The conglomerate also said it improved its balance sheet by recording ¥783.1 billion in shareholders’ equity at the end of March, staving off a risk of being delisted from the Tokyo Stock Exchange.

The company reported a negative net worth of ¥553 billion at the end of March 2017.

“We have caused enormous concerns to our stakeholders, but we got rid of the negative net worth (in the last business year) to avoid the crisis,” Toshiba Chairman and CEO Nobuaki Kurumatani told a news conference Tuesday following the release of the financial report. “At last, we can stand at the starting line.”

Toshiba’s operating profit in the business year ended in March, however, dropped 21.9 percent to ¥64 billion, excluding profits from Toshiba Memory Corp., which the company is working to sell to a consortium led by U.S. investment fund Bain Capital for ¥2 trillion. Sales dropped 2.4 percent to ¥3.95 trillion.

The company forecasts its operating profit for the current business year that started April 1 will grow 9.3 percent to ¥70 billion even without the lucrative Toshiba Memory unit.

Its net profit is expected to jump 33.1 percent to ¥1.07 trillion, which includes the planned sale of the unit, despite an 8.8 percent drop in its sales forecast.

Toshiba emphasized Tuesday it will continue to seek ways to sell its blue-chip semiconductor unit, adding that it plans to use the funds to increase shareholder returns by taking such measures as purchasing its own stocks.

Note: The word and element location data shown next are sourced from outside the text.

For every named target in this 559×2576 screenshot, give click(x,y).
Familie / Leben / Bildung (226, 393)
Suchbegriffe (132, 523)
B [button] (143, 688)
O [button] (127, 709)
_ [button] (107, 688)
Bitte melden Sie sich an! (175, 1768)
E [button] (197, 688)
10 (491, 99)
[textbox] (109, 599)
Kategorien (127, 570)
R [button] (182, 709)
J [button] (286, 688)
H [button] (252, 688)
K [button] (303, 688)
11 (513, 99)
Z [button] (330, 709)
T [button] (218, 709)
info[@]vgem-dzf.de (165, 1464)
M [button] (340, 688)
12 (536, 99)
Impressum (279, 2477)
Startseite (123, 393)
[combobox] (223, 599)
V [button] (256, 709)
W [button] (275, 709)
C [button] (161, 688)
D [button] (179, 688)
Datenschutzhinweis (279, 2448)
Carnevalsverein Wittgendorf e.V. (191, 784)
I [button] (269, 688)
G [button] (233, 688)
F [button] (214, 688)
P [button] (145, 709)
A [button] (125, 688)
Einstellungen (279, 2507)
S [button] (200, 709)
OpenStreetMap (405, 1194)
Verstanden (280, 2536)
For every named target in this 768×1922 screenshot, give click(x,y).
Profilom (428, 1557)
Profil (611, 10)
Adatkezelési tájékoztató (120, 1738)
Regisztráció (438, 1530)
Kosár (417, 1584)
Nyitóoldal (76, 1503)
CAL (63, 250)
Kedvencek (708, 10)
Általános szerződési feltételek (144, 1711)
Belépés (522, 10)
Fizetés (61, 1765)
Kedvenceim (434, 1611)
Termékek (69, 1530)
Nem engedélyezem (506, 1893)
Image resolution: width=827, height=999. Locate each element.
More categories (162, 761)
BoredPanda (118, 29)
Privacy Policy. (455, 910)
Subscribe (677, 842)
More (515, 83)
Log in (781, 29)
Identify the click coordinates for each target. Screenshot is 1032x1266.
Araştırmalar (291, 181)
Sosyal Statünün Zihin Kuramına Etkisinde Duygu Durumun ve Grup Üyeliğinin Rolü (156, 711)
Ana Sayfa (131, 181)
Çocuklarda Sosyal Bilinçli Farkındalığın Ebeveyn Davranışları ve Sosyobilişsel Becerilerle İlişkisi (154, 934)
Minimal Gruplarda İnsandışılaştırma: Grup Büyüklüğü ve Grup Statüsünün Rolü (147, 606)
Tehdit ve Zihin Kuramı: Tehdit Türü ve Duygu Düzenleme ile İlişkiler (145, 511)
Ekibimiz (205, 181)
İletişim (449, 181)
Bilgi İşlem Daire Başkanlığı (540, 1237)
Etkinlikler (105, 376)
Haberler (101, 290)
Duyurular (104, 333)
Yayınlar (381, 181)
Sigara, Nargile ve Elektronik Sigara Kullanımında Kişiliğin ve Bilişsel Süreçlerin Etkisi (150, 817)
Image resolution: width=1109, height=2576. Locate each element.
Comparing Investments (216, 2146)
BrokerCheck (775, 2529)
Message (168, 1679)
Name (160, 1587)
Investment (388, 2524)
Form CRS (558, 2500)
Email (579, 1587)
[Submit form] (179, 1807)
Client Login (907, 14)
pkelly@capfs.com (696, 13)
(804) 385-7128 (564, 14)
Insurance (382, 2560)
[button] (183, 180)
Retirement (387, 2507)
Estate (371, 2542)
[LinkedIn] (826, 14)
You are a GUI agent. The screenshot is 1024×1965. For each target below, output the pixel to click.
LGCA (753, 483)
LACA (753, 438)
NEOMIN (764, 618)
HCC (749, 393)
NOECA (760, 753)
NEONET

Toshiba had originally worked to sell Toshiba Memory as a measure to cover massive debts caused by the nuclear firm Westinghouse Electric Co. and to avoid being delisted from the TSE. But the company eliminated the debt without selling the chip firm after raising ¥600 billion through a third-party allocation of new shares in December.

The chip deal is being held up by antitrust screening in China, which is taking longer than expected. The prospect of the sale remains unclear while the reported May 28 deadline looms.

Kurumatani, a former banker who took the helm of the technology giant in April, said the company is not considering a change of plans as it waits for approval from Chinese antitrust authorities.

“We will gain substantial capital after selling the memory unit. We will use that asset to boost our growth,” he said.

Toshiba estimates selling the memory unit will push its profit up by about ¥1 trillion.

Kurumatani also talked about a five-year plan to improve the firm’s fundamental profitability and turn its business model into what he calls the “recurring” model, driven by digital technologies used in such fields as social infrastructure and energy, in a bid to make the company strong enough to compete with top global companies.